Speaking to Spanish newspaper AS following Aston Martin’s livery launch, the two-time world champion made no attempt to downplay the situation.
“We’re definitely behind, we’re at square one. I don’t think we’ve even started,” said Fernando Alonso. “In Barcelona we were able to run some track time, but I treated it more like a filming day – a shakedown that other teams did privately at Silverstone with 200 kilometers that we couldn’t do.”
Alonso explained that Barcelona effectively served as Aston Martin’s delayed first systems check, rather than a meaningful performance test.
“Some parts of the car weren’t validated for top speed, and we had to limit ourselves to 280 kilometers per hour on the straights. It’s just one example of how the preparation was pushed to the limit.”
As a result, the Spaniard says he has no real feel yet for the competitiveness of the AMR26.

“No, I don’t have it yet,” Alonso admitted when asked if he could judge whether the car was good or not. “Bahrain will be our very first test, our very first contact with the car. Barcelona was just starting the car and seeing that everything worked.”
Alonso acknowledged that the delays go beyond the chassis, echoing comments already made by Adrian Newey.

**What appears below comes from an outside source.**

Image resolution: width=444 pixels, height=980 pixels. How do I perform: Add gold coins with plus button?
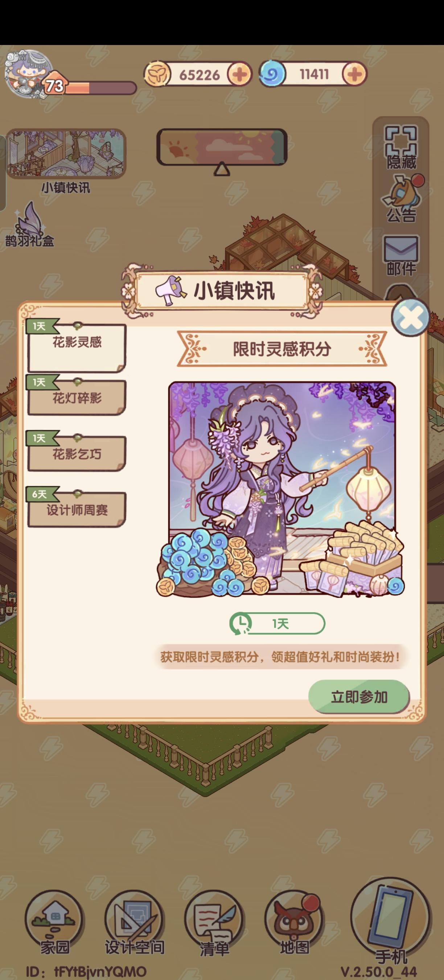[240, 75]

“I’m aware of some challenges we have, and I’m not the one saying this – Adrian has said it too,” Alonso said. “That we were a few months behind what he thinks the other teams were doing, and the same goes for Honda, who have had more difficulties than they expected with the engine.”
With less than a month until Melbourne, Alonso warned that not all issues will be resolved in time.
“We believe we have some issues to resolve regarding the project’s competitiveness, and we don’t have much time,” he said. “Some of these issues won’t be resolved before Australia, and we’ll have to deal with them in the first three or four races.”
Despite that, Alonso played down panic around Aston Martin’s delayed appearance, suggesting Newey’s reputation alone explains why rivals are watching closely and hailing the apparently radical design.
“This is the Newey factor – it’s always been like this,” he said. “Whenever he presented a car in testing, you always had an eye on that car and what it could do or what could be copied. Now it will happen to our rivals.”
Still, Alonso stressed that 2026 will be a long game.
“This is a marathon, not a sprint,” he said. “The development race is going to be very long. It’s not how you start, it’s how you finish – and the second half of the season will be more important than the first.”